[Collected data]
-=-=-

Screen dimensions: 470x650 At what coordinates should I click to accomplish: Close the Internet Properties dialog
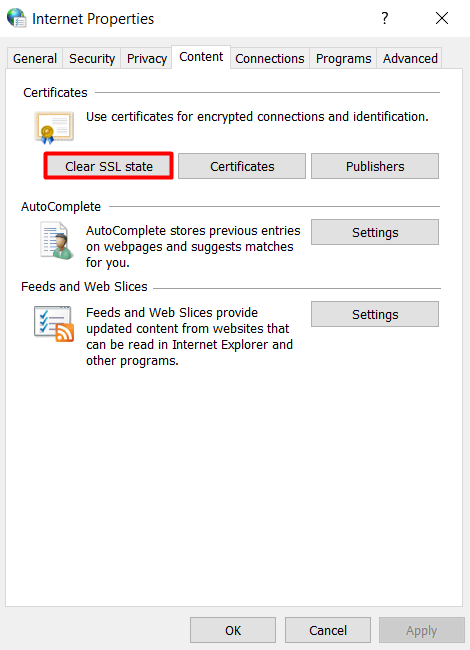442,18
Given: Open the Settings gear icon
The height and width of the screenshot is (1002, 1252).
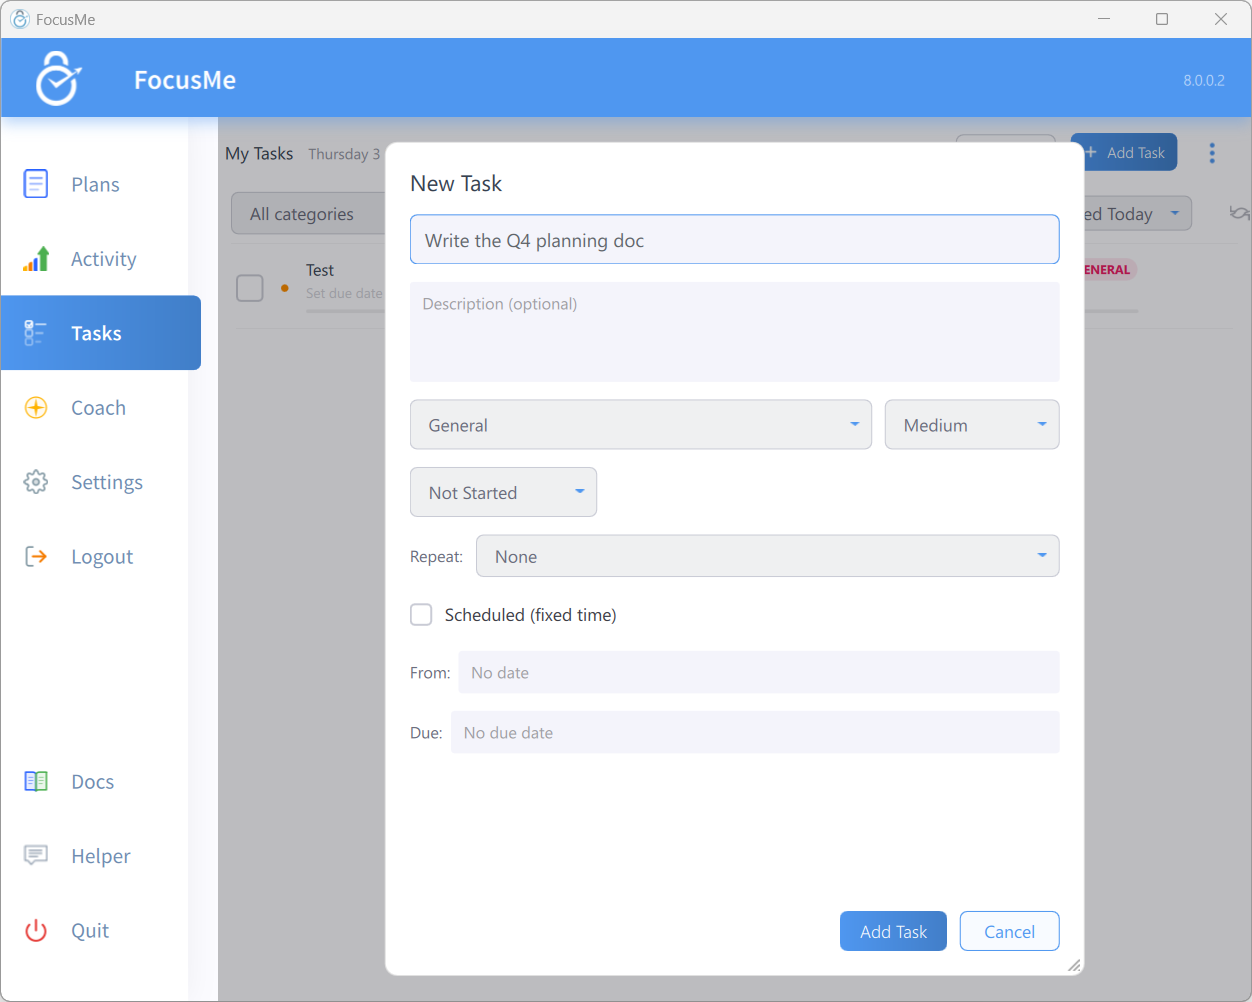Looking at the screenshot, I should pyautogui.click(x=36, y=482).
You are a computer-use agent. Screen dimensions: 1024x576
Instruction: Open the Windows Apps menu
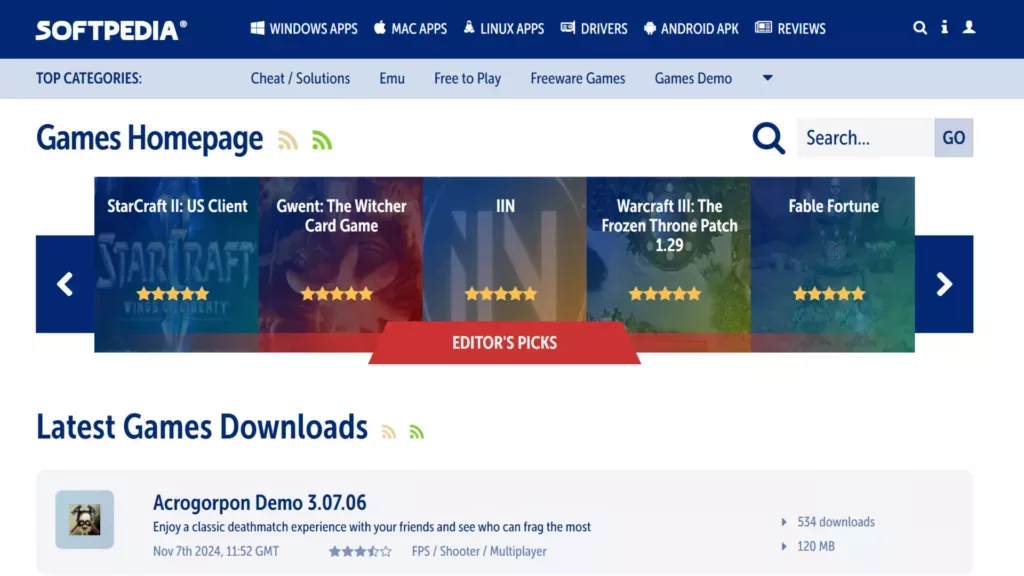click(304, 28)
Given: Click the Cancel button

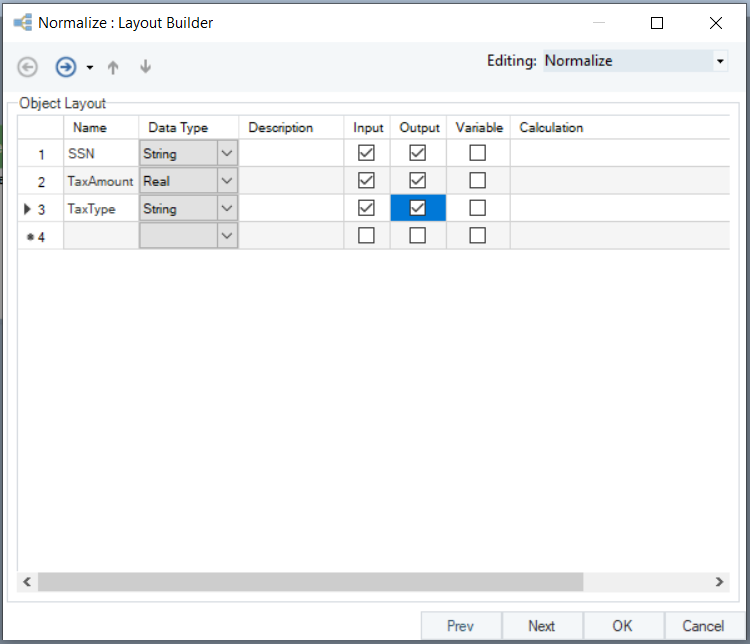Looking at the screenshot, I should [x=703, y=626].
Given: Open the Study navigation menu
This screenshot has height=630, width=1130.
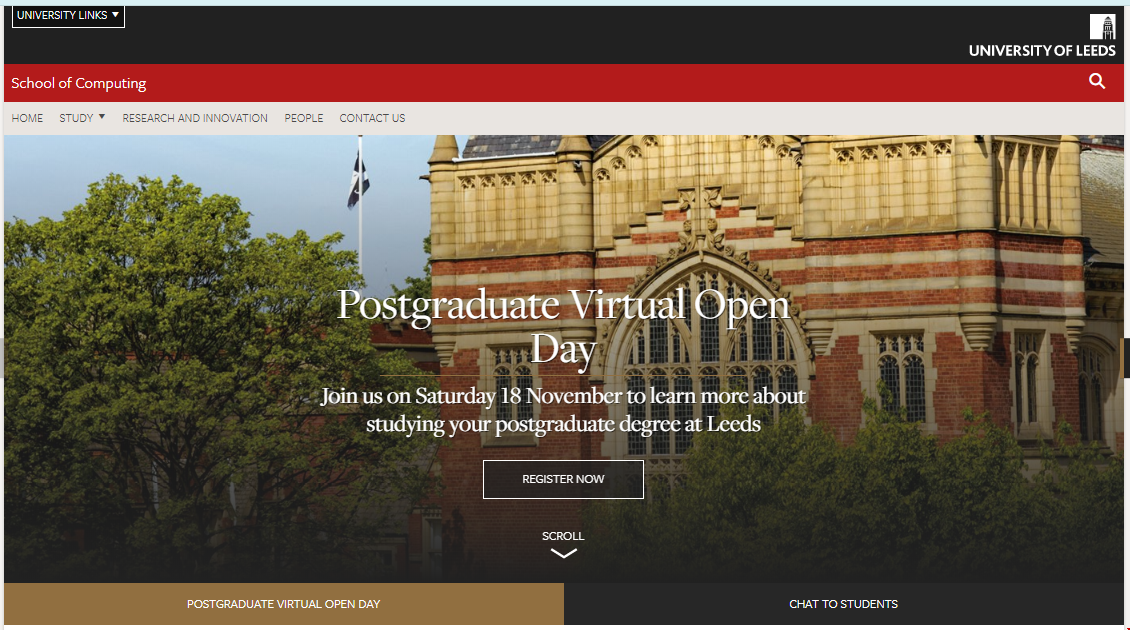Looking at the screenshot, I should coord(76,118).
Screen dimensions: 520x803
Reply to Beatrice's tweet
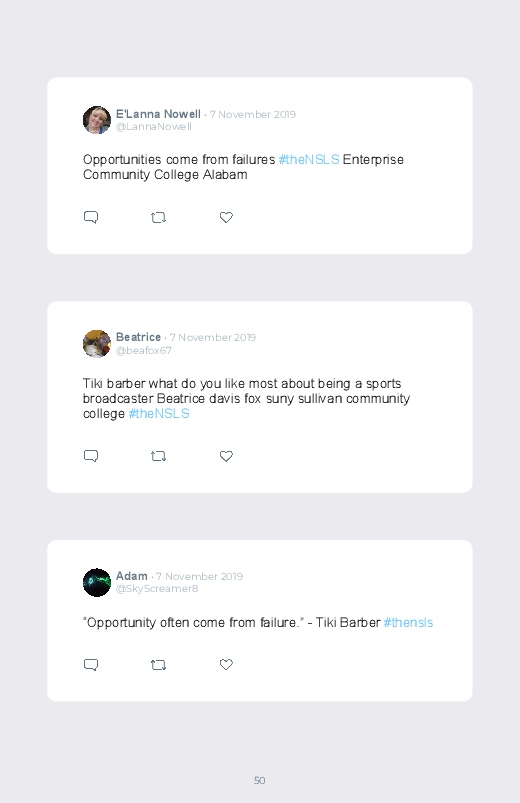coord(91,456)
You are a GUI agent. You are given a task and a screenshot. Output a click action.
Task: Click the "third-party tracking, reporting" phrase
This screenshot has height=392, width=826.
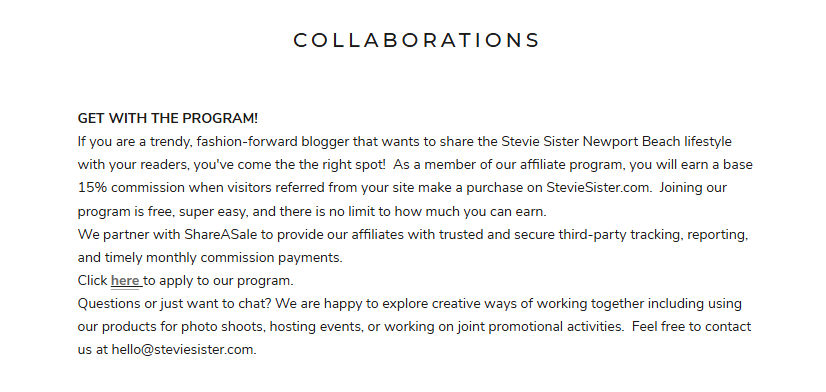coord(652,234)
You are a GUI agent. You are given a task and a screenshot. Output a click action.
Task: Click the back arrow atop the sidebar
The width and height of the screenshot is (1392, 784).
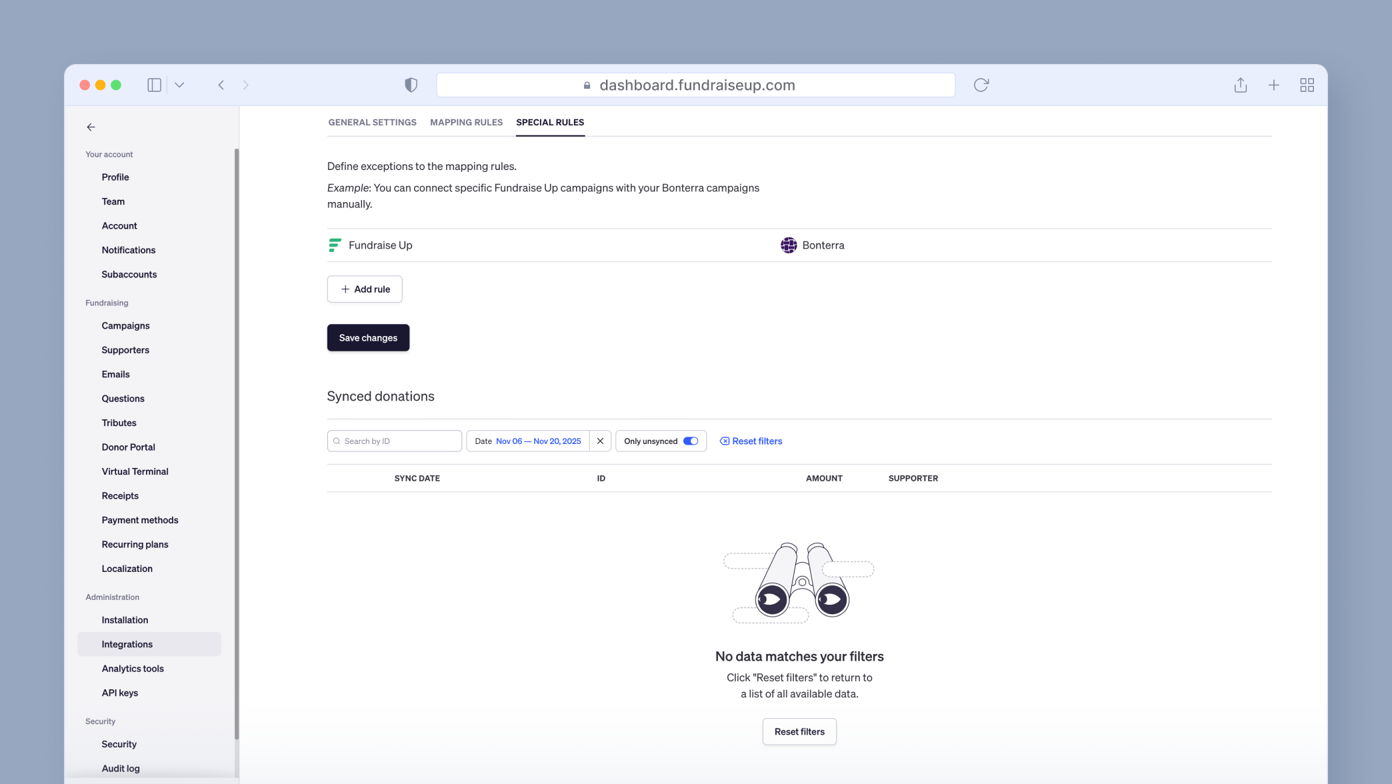90,127
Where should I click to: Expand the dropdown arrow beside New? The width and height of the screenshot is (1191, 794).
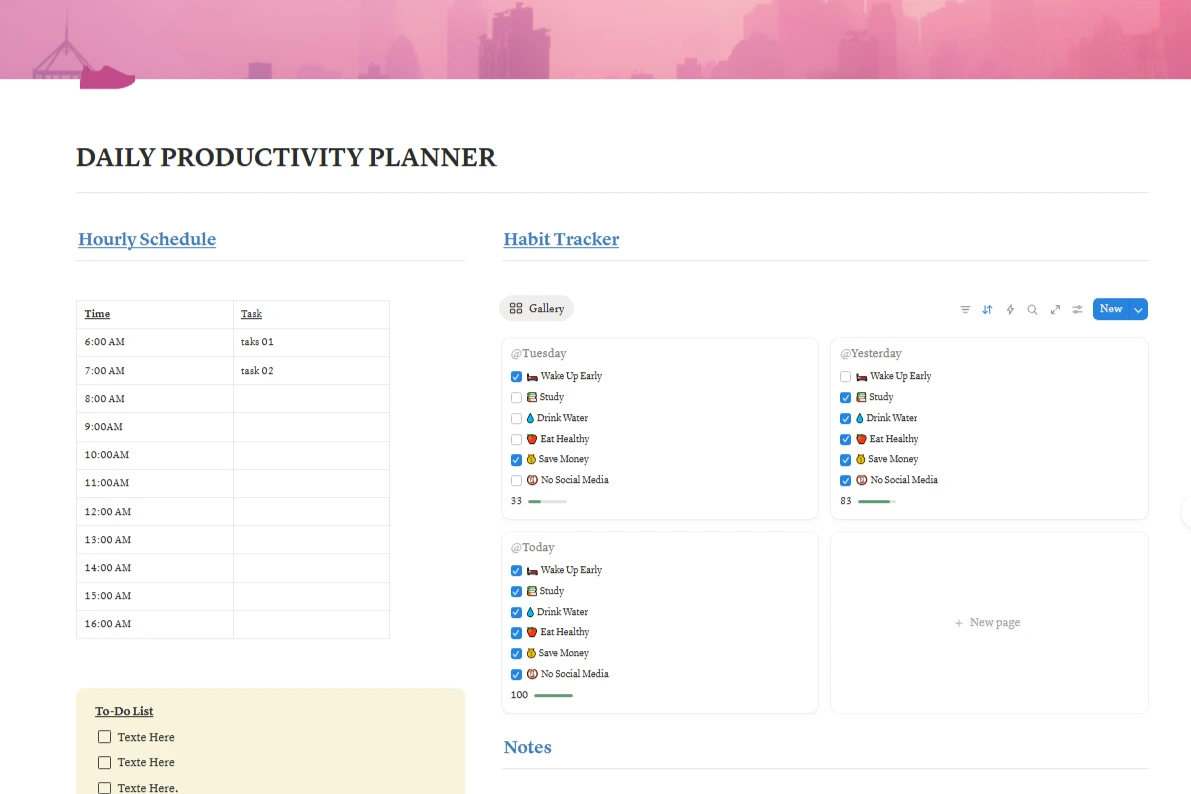[1138, 309]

-=-=-

What you should do:
Drop the pictures and copy the data exactly.

Response below:
Screen dimensions: 470x650 At what coordinates should I click to accomplish: Close the Internet Properties dialog
442,18
Given: Open the Settings gear icon
The height and width of the screenshot is (1002, 1252).
Looking at the screenshot, I should pyautogui.click(x=36, y=482).
You are a computer-use agent. Screen dimensions: 1024x576
Instruction: Open the Windows Apps menu
click(304, 28)
Given: Click the Cancel button

Looking at the screenshot, I should [x=703, y=626].
Given: Open the Study navigation menu
This screenshot has height=630, width=1130.
Looking at the screenshot, I should coord(76,118).
Screen dimensions: 520x803
Reply to Beatrice's tweet
coord(91,456)
You are a GUI agent. You are given a task and a screenshot. Output a click action.
Task: Click the "third-party tracking, reporting" phrase
This screenshot has height=392, width=826.
coord(652,234)
You are a GUI agent. You are given a task and a screenshot. Output a click action.
Task: Click the back arrow atop the sidebar
The width and height of the screenshot is (1392, 784).
90,127
Where should I click to: Expand the dropdown arrow beside New? The width and height of the screenshot is (1191, 794).
[1138, 309]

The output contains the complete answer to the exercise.